» **What is expected**
Give back the full set of entries exactly, keeping each line intact.

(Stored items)
········

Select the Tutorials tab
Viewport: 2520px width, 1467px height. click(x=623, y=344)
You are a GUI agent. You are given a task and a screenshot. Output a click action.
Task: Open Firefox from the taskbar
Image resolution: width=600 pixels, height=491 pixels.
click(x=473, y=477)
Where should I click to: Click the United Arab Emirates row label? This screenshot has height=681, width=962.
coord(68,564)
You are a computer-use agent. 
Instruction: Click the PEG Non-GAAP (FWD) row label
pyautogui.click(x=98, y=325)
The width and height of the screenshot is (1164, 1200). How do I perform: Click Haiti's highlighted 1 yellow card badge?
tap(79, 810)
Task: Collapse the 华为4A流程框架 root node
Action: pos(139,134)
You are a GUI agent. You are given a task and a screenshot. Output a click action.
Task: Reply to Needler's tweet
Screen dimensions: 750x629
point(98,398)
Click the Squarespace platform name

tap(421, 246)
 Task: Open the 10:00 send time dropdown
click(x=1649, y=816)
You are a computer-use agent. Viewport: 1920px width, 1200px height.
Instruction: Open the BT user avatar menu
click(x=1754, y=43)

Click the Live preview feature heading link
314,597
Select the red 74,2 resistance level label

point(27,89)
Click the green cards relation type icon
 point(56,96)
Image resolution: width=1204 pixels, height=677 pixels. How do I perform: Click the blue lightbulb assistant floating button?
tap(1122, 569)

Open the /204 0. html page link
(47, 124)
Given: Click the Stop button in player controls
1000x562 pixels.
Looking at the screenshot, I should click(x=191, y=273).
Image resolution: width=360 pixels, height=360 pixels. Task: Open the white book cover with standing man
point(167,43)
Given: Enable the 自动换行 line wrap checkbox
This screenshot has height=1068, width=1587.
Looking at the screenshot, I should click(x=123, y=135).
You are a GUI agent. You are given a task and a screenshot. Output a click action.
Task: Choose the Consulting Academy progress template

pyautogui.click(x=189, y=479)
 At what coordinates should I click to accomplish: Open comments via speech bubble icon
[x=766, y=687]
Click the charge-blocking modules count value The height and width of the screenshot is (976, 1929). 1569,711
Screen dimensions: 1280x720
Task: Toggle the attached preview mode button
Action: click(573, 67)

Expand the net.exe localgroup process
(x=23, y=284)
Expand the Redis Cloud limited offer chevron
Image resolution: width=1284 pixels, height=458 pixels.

········

» **Exercise response**
Select the Tutorials tab
Viewport: 2520px width, 1467px height. click(x=623, y=344)
You are a GUI agent. You are given a task and a screenshot. Output a click action.
Task: Open Firefox from the taskbar
Image resolution: width=600 pixels, height=491 pixels.
click(x=473, y=477)
Where should I click to: Click the United Arab Emirates row label? This screenshot has height=681, width=962.
coord(68,564)
You are a computer-use agent. 
Instruction: Click the PEG Non-GAAP (FWD) row label
pyautogui.click(x=98, y=325)
The width and height of the screenshot is (1164, 1200). How do I perform: Click Haiti's highlighted 1 yellow card badge?
tap(79, 810)
Task: Collapse the 华为4A流程框架 root node
Action: pos(139,134)
You are a GUI agent. You are given a task and a screenshot. Output a click action.
Task: Reply to Needler's tweet
Screen dimensions: 750x629
point(98,398)
Click the Squarespace platform name

tap(421, 246)
 Task: Open the 10:00 send time dropdown
click(x=1649, y=816)
You are a computer-use agent. Viewport: 1920px width, 1200px height.
Instruction: Open the BT user avatar menu
click(x=1754, y=43)

Click the Live preview feature heading link
314,597
Select the red 74,2 resistance level label

point(27,89)
Click the green cards relation type icon
 point(56,96)
Image resolution: width=1204 pixels, height=677 pixels. How do I perform: Click the blue lightbulb assistant floating button?
tap(1122, 569)

Open the /204 0. html page link
(47, 124)
Given: Click the Stop button in player controls
1000x562 pixels.
Looking at the screenshot, I should click(x=191, y=273).
Image resolution: width=360 pixels, height=360 pixels. Task: Open the white book cover with standing man
point(167,43)
Given: Enable the 自动换行 line wrap checkbox
This screenshot has height=1068, width=1587.
Looking at the screenshot, I should click(x=123, y=135).
You are a GUI agent. You are given a task and a screenshot. Output a click action.
Task: Choose the Consulting Academy progress template

pyautogui.click(x=189, y=479)
 At what coordinates should I click to accomplish: Open comments via speech bubble icon
[x=766, y=687]
Click the charge-blocking modules count value The height and width of the screenshot is (976, 1929). 1569,711
Screen dimensions: 1280x720
Task: Toggle the attached preview mode button
Action: click(573, 67)

Expand the net.exe localgroup process
(x=23, y=284)
Expand the Redis Cloud limited offer chevron
Image resolution: width=1284 pixels, height=458 pixels.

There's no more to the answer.